ENTRIES:
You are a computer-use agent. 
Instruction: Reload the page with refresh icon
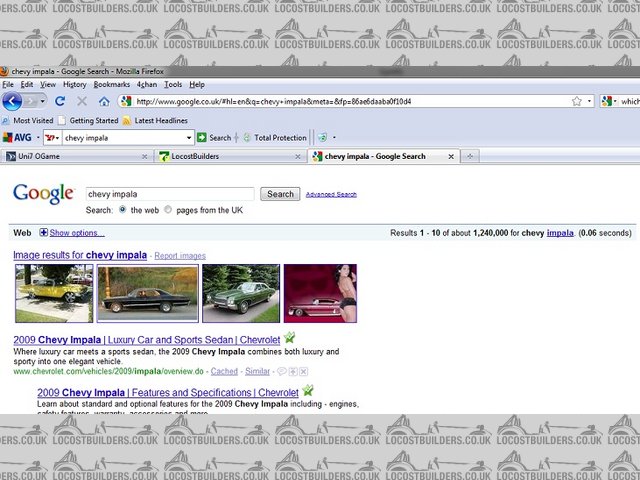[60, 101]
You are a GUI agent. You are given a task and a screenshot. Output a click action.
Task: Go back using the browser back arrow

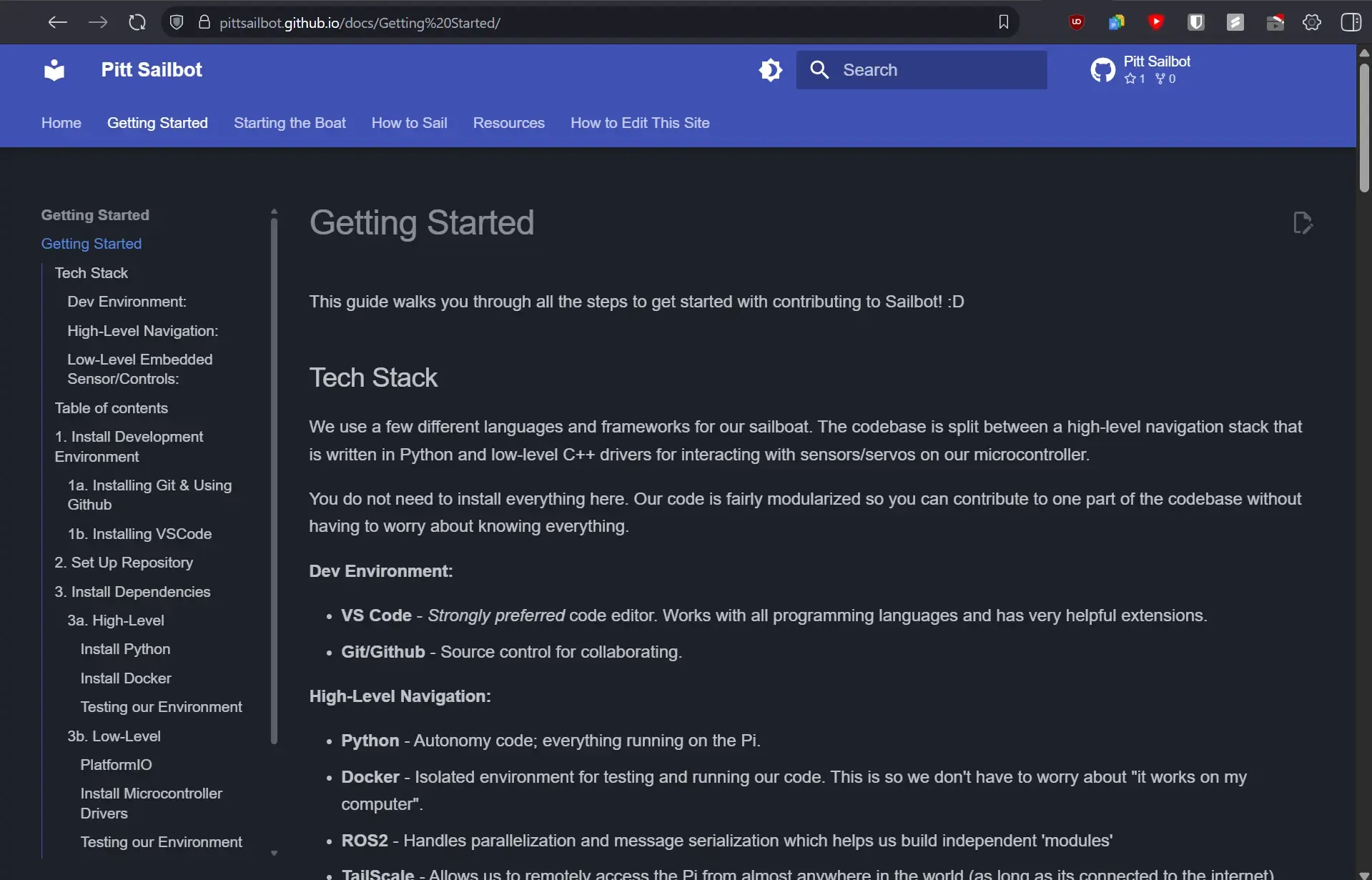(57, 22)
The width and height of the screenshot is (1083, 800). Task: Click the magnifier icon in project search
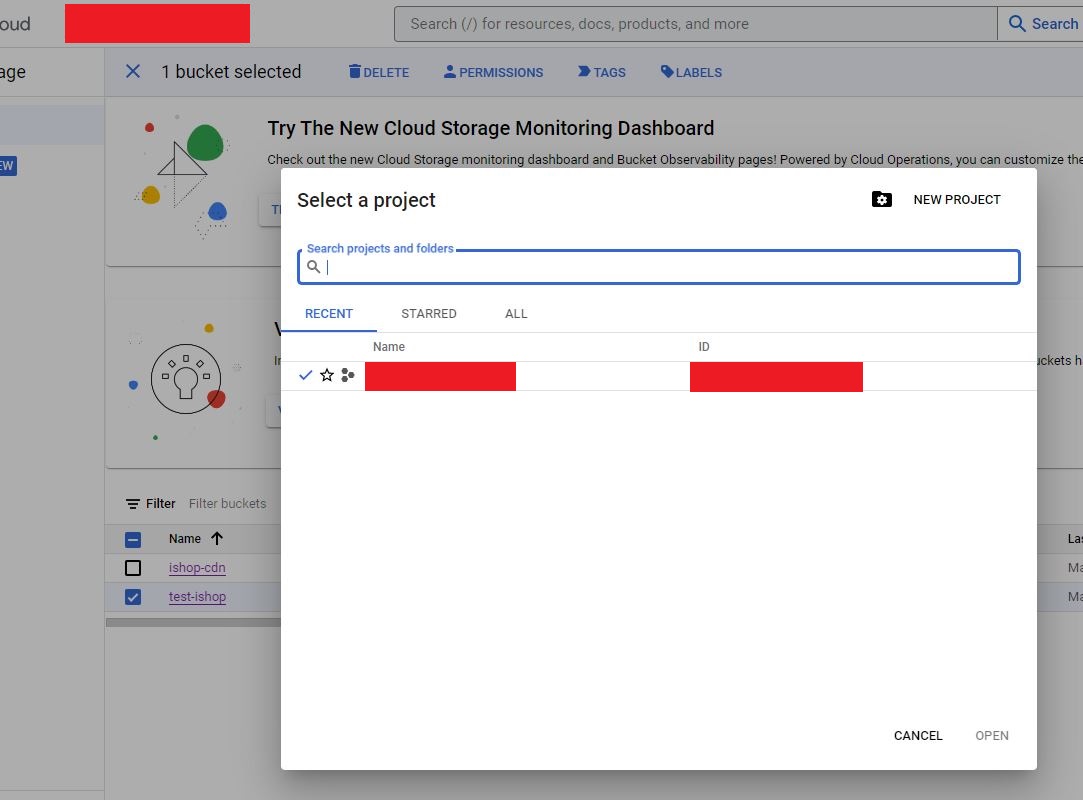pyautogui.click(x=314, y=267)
...
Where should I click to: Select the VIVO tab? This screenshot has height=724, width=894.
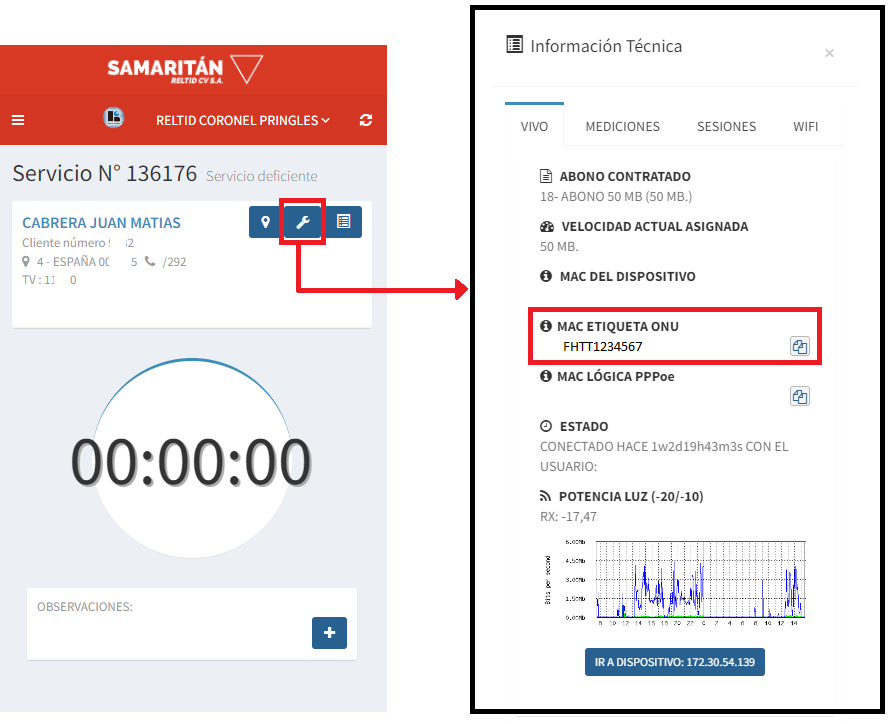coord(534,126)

EXERCISE DESCRIPTION:
Quote the data word for word, beginning at the line that contains "You are a GUI" and stopping after the line that contains "pyautogui.click(x=314, y=267)", and omit the pictures from your answer.

OUTPUT:
You are a GUI agent. You are given a task and a screenshot. Output a click action.
Task: Go back using the browser back arrow

(57, 22)
The width and height of the screenshot is (1083, 800). Task: Click the magnifier icon in project search
pyautogui.click(x=314, y=267)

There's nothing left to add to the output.